> **TASK INSTRUCTIONS**
The required output is the exact run of lines from the one that contains "You are a GUI" to the end of the data, with every picture left out.

> **MATERIALS PROVIDED**
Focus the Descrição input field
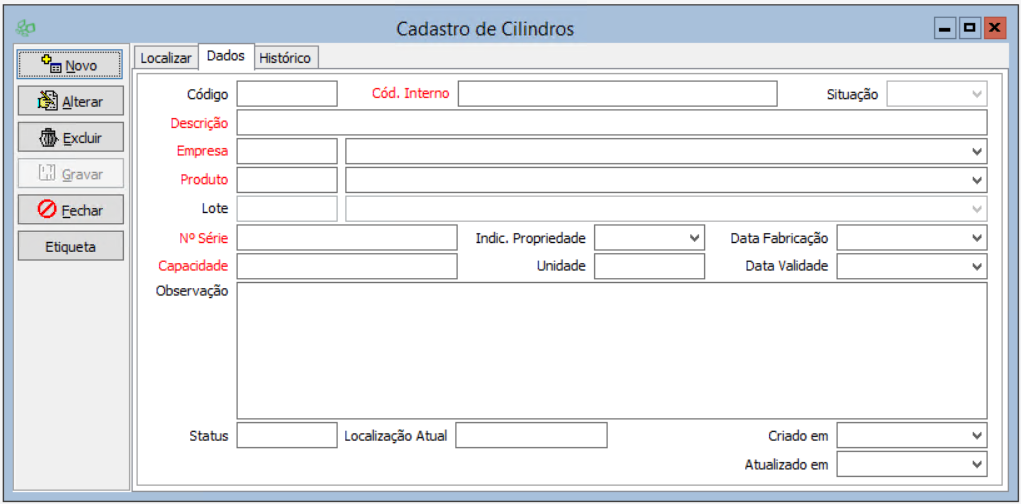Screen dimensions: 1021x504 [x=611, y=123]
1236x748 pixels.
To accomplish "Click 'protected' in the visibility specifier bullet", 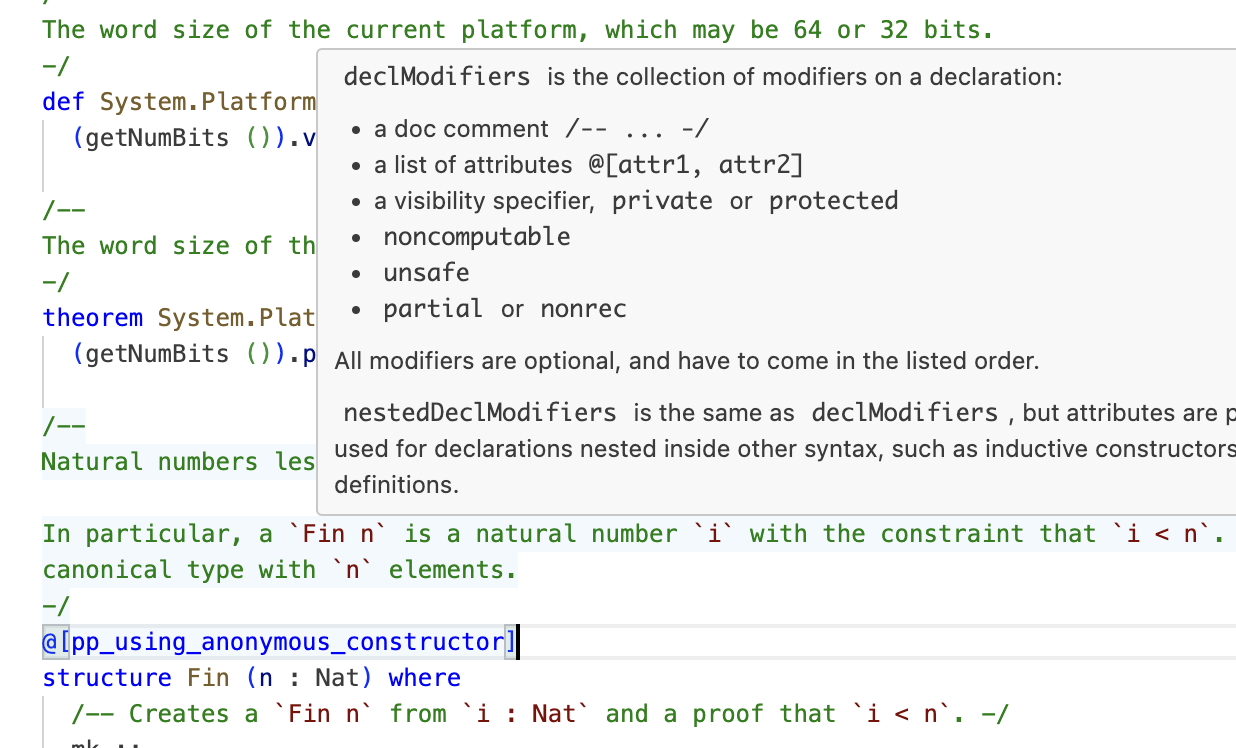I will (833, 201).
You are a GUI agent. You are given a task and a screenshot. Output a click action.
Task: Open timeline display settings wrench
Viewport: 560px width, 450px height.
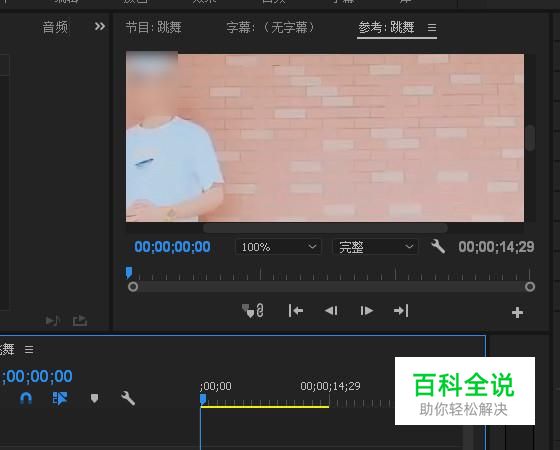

> **ANSWER SECTION**
You are a GUI agent. You are given a task and a screenshot. Output a click action.
Task: Open timeline display settings wrench
Viewport: 560px width, 450px height.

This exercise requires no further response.